Service dogs are an essential component in the lives of those with disabilities. These courageous furry companions help their owners perform essential daily tasks otherwise tricky due to their disability. However, not all service dogs are the same.
This post will cover each type of service dog and what kind of disability speciality it has. I will also touch on how to register an animal for those in need of assistance.
What Exactly Is a Service Dog?
A service dog is a highly trained canine that knows how to assist a human with a physical, emotional, or mental disability. The animal also can read its owner’s emotions to determine whether they need additional comfort.
A popular example would be a guide dog that helps someone who’s visually impaired navigate the streets. These animals have physician validation and an official service dog registration.
The UK Equality Act 2010 gives service dogs special rights, including access to public areas and transportation without limitations. It prohibits service providers from discriminating against those who have a disability and need a canine to assist them. That means you and your companion can sit down at restaurants, take the train, and even wind down in the local library.
Are There Any Breed Requirements?
In short, there aren’t any specific breed requirements to register a service dog. That said, some breeds are better at the job than others.
Regardless of the breed, a good assistance dog needs to have the following characteristics:
- Calm Temperament. A dog’s temperament encompasses its behaviour and a few biological traits that determine its interaction with humans and other animals. Since these animals often visit public areas, they must be naturally calm and well-behaved around people and other dogs.
- Energetic. While they shouldn’t be bouncing off the walls with energy, they should enjoy getting out of the house and walking around.
- Intelligence. Since these animals require specialised training, they need to have a higher than average intelligence level.

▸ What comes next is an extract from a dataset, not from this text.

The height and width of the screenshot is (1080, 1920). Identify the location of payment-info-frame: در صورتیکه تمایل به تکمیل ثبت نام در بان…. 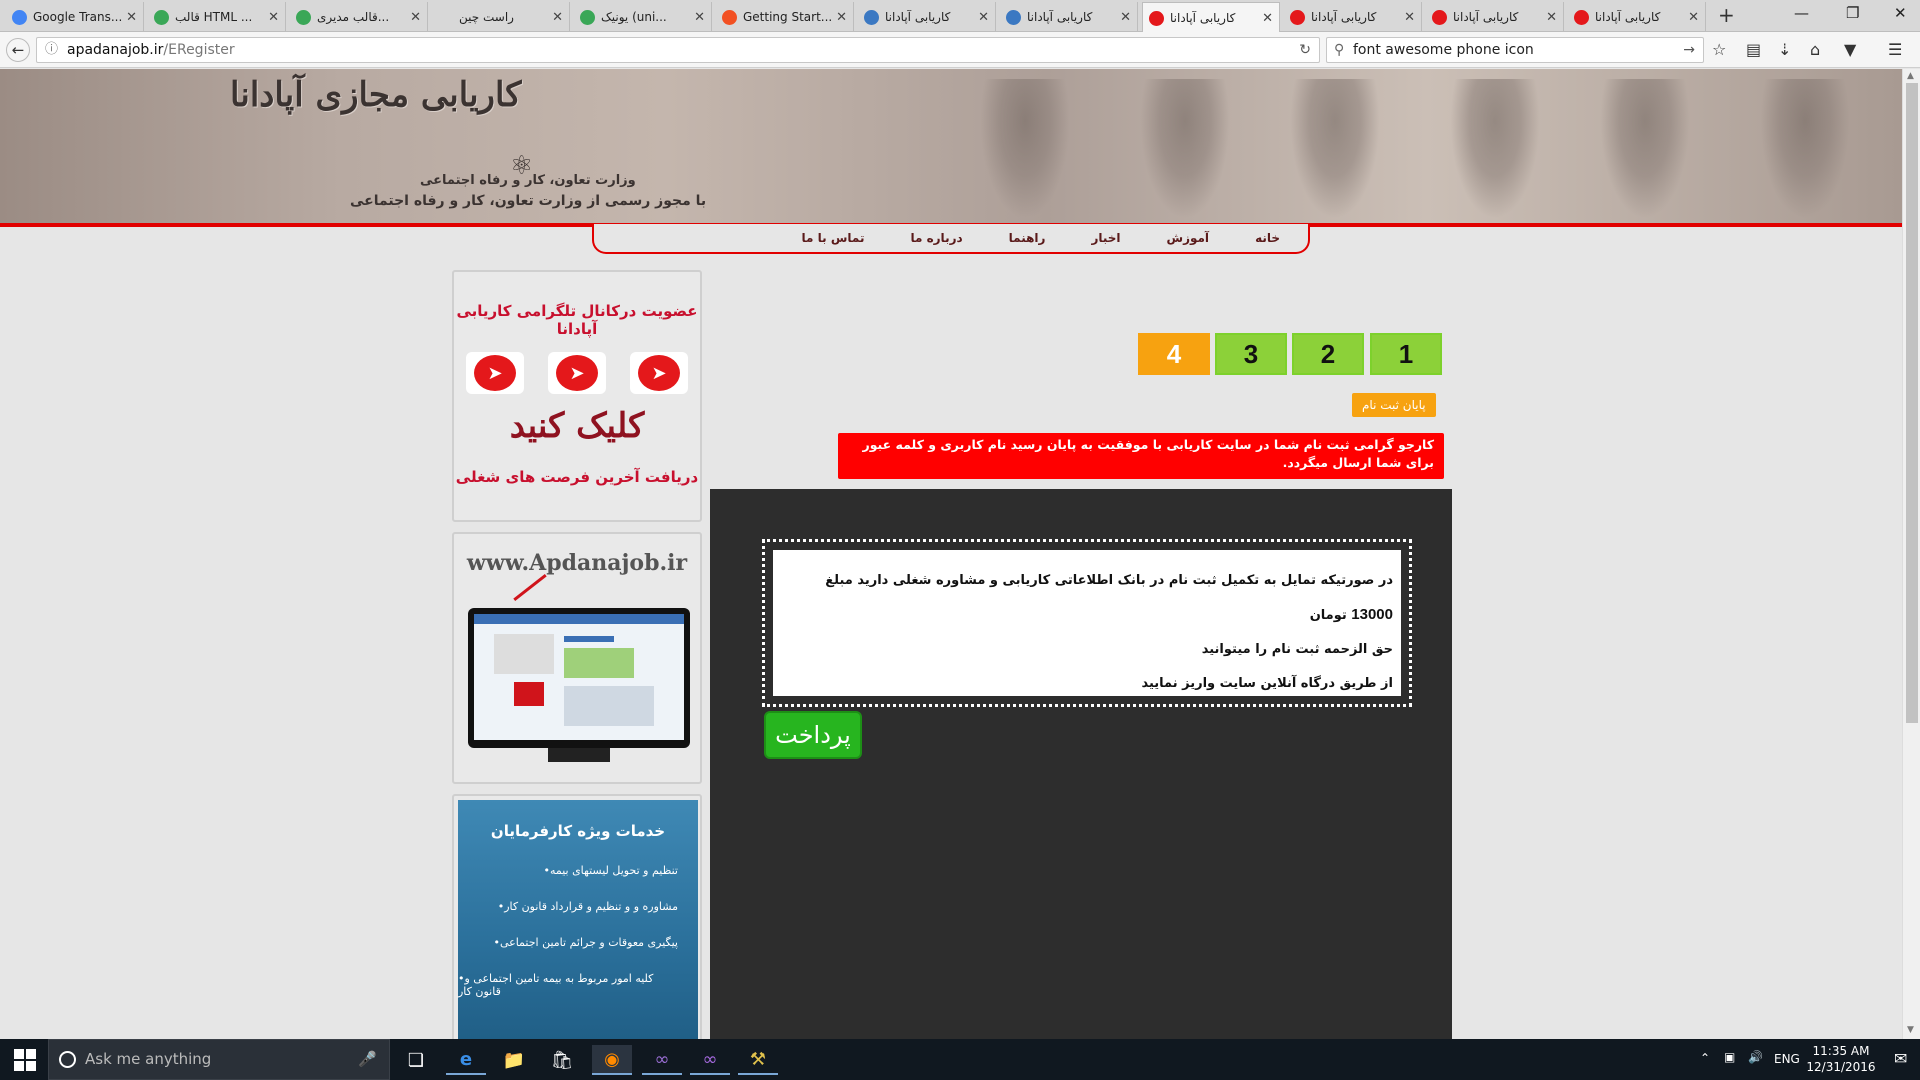
(1087, 623).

Different Types of Service Dogs
Guide dogs are one of the most popular types of assistance dogs worldwide. They are there to help those with visual disabilities navigate society and perform daily tasks. Guide dogs tend to wear a special harness that their owners can grab onto quickly.
One unique thing about guide dogs is their ability to make their own decisions. Although they obey commands from their owners, they analyse the world around them to ensure it’s safe for their owners before moving.
Golden Retrievers and German Shepherds are often the best breeds for this job.
Mobility Assistance Dogs
These service dogs are extraordinary because they can help their owners perform essential tasks with ease. Those struggling with conditions like arthritis, brain injuries, and muscular dystrophy have difficulty getting up. Their mobility assistance dog can answer the door, retrieve objects, and even turn off the lights!
Psychiatric Service Dogs
Not to be confused with emotional support animals, psychiatric service dogs help those struggling with a mental health disorder. They can read their owner’s mental state and determine when they have a psychiatric episode. In that case, they’ll provide emotional support and even help get them to a safer location.
Humans and dogs have a strong bond that has existed for centuries. Today, our fellow canines are more than just pets. Dogs can make our lives easier and more enjoyable through their heightened senses, compassion, and intelligence.
A service dog makes living with a disability far easier. What’s more, they get additional rights that allow them to be with you every step of the way.